# About this task
Take the data from its first line. Print each line exactly until the line containing "is (481, 1024)." has been printed too.

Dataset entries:
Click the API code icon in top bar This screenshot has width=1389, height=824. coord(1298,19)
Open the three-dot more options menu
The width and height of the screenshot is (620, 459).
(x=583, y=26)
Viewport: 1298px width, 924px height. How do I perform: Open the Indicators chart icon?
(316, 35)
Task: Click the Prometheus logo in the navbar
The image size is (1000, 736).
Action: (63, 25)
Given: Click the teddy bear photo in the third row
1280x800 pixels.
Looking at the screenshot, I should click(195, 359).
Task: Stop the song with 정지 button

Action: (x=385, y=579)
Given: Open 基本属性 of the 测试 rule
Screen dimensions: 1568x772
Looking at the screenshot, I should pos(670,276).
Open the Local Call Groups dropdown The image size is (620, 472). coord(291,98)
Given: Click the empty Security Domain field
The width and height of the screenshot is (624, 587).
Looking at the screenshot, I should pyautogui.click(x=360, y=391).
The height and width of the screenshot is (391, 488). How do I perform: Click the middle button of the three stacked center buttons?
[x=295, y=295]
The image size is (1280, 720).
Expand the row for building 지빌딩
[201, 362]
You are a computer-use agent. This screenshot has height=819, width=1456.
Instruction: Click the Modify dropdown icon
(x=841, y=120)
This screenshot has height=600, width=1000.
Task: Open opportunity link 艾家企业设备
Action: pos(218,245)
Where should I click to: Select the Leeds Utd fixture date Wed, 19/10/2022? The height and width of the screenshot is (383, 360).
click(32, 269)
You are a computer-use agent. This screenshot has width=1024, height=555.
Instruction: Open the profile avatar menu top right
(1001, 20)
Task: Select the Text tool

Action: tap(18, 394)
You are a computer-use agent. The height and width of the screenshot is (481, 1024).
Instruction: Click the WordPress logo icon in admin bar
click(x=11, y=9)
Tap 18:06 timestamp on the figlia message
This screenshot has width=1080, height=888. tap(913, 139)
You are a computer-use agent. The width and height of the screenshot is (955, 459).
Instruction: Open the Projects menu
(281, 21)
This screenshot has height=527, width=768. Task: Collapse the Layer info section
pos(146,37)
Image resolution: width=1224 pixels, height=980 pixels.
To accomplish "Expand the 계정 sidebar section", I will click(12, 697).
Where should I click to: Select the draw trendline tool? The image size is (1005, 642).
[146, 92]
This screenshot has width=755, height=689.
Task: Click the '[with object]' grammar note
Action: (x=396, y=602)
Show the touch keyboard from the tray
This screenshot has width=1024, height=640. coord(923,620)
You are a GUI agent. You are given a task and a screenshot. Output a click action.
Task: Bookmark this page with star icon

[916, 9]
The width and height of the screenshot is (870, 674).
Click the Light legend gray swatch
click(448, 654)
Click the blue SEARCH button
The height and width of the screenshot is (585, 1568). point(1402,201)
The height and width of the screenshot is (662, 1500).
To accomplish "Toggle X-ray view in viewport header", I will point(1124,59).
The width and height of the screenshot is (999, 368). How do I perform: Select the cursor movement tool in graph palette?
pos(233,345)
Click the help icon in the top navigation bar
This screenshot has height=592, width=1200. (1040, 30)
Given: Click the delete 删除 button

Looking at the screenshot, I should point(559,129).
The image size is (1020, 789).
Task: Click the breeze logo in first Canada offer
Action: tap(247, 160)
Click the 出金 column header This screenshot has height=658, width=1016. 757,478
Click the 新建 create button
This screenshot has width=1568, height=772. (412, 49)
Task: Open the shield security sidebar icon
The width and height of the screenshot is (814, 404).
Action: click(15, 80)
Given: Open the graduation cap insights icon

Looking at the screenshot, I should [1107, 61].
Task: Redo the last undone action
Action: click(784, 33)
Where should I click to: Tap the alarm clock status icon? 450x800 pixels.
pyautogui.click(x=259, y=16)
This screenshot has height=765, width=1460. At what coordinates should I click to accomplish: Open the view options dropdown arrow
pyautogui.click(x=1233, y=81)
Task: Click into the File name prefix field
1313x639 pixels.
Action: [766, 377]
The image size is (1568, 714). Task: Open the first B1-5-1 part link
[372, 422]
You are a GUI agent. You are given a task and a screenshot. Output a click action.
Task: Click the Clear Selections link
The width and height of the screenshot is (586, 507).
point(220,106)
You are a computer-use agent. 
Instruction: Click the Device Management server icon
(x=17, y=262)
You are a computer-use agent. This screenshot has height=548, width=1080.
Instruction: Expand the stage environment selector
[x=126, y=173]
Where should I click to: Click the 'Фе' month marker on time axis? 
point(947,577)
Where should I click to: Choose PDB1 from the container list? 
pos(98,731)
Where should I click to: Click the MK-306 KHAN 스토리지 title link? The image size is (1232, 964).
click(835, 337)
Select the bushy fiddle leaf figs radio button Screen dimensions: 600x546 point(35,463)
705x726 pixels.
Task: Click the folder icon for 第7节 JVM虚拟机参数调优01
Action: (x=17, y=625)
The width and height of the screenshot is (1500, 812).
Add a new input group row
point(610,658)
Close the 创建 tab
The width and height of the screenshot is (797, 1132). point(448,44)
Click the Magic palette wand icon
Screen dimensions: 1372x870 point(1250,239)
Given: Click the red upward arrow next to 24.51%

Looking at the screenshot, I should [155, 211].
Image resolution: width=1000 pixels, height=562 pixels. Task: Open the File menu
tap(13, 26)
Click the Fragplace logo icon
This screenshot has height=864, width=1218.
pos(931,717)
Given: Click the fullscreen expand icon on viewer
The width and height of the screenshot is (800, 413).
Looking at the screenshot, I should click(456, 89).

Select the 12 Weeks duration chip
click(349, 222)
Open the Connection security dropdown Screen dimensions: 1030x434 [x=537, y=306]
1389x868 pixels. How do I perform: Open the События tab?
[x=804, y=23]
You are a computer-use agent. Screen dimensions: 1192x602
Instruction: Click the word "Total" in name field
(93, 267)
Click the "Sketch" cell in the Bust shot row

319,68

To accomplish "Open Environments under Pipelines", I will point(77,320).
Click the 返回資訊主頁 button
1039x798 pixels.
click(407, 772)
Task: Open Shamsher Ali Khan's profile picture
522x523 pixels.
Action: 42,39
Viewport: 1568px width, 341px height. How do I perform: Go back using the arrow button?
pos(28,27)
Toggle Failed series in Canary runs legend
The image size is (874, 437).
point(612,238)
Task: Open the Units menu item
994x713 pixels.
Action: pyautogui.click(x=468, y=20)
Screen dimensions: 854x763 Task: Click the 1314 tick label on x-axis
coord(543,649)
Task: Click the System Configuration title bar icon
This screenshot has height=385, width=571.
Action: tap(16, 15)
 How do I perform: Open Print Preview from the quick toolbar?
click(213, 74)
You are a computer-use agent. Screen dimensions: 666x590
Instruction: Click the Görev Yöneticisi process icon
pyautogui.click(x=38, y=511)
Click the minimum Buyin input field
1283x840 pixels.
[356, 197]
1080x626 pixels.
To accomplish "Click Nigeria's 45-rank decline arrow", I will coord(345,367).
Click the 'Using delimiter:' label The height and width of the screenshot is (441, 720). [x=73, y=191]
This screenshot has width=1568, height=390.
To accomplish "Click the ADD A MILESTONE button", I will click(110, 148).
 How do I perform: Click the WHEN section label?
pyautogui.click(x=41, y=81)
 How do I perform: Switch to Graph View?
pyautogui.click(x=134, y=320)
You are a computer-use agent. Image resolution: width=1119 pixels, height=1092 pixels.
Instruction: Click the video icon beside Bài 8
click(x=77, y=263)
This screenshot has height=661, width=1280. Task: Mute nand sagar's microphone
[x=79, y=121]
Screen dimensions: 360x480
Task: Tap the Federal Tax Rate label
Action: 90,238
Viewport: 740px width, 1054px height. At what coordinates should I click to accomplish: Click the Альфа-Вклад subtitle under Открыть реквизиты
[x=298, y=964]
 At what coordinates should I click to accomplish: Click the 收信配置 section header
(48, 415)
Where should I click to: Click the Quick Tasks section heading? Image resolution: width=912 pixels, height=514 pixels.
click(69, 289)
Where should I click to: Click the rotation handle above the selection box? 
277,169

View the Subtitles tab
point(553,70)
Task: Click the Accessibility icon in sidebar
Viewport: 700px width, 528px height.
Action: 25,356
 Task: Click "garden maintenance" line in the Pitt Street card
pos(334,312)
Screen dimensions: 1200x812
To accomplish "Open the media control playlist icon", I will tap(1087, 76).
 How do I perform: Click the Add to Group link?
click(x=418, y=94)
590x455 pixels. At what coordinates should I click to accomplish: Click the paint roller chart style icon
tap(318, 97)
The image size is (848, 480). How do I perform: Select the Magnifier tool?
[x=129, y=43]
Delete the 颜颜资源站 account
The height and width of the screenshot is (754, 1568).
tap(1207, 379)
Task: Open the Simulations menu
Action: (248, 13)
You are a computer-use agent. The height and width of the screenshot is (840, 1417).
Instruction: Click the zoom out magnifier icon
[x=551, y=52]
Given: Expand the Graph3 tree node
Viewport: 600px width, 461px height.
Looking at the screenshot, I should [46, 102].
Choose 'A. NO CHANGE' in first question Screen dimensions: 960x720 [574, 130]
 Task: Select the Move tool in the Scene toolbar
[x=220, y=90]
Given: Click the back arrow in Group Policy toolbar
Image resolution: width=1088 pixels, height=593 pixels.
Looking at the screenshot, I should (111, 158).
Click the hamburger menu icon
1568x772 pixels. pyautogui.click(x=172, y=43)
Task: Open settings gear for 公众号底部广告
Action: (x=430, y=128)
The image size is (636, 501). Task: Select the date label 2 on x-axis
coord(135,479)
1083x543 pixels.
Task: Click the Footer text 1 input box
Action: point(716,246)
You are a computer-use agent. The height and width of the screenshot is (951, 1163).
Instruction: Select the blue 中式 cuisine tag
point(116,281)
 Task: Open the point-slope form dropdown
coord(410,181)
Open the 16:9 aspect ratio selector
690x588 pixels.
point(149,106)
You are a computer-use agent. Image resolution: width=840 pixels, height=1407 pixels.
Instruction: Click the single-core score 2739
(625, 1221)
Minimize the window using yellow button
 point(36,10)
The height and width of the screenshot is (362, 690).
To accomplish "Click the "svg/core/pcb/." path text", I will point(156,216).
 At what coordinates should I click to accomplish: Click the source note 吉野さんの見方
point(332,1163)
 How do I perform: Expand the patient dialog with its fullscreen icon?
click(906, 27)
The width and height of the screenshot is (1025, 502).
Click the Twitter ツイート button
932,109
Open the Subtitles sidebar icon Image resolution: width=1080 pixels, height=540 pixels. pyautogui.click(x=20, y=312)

# Solution for this problem
Click the API code icon in top bar This screenshot has width=1389, height=824. coord(1298,19)
Open the three-dot more options menu
The width and height of the screenshot is (620, 459).
(x=583, y=26)
Viewport: 1298px width, 924px height. How do I perform: Open the Indicators chart icon?
(316, 35)
Task: Click the Prometheus logo in the navbar
The image size is (1000, 736).
Action: (63, 25)
Given: Click the teddy bear photo in the third row
1280x800 pixels.
Looking at the screenshot, I should click(195, 359).
Task: Stop the song with 정지 button

Action: (x=385, y=579)
Given: Open 基本属性 of the 测试 rule
Screen dimensions: 1568x772
Looking at the screenshot, I should pos(670,276).
Open the Local Call Groups dropdown The image size is (620, 472). coord(291,98)
Given: Click the empty Security Domain field
The width and height of the screenshot is (624, 587).
Looking at the screenshot, I should pyautogui.click(x=360, y=391).
The height and width of the screenshot is (391, 488). How do I perform: Click the middle button of the three stacked center buttons?
[x=295, y=295]
The image size is (1280, 720).
Expand the row for building 지빌딩
[201, 362]
You are a computer-use agent. This screenshot has height=819, width=1456.
Instruction: Click the Modify dropdown icon
(x=841, y=120)
This screenshot has height=600, width=1000.
Task: Open opportunity link 艾家企业设备
Action: pos(218,245)
Where should I click to: Select the Leeds Utd fixture date Wed, 19/10/2022? The height and width of the screenshot is (383, 360).
click(32, 269)
You are a computer-use agent. This screenshot has width=1024, height=555.
Instruction: Open the profile avatar menu top right
(1001, 20)
Task: Select the Text tool

Action: tap(18, 394)
You are a computer-use agent. The height and width of the screenshot is (481, 1024).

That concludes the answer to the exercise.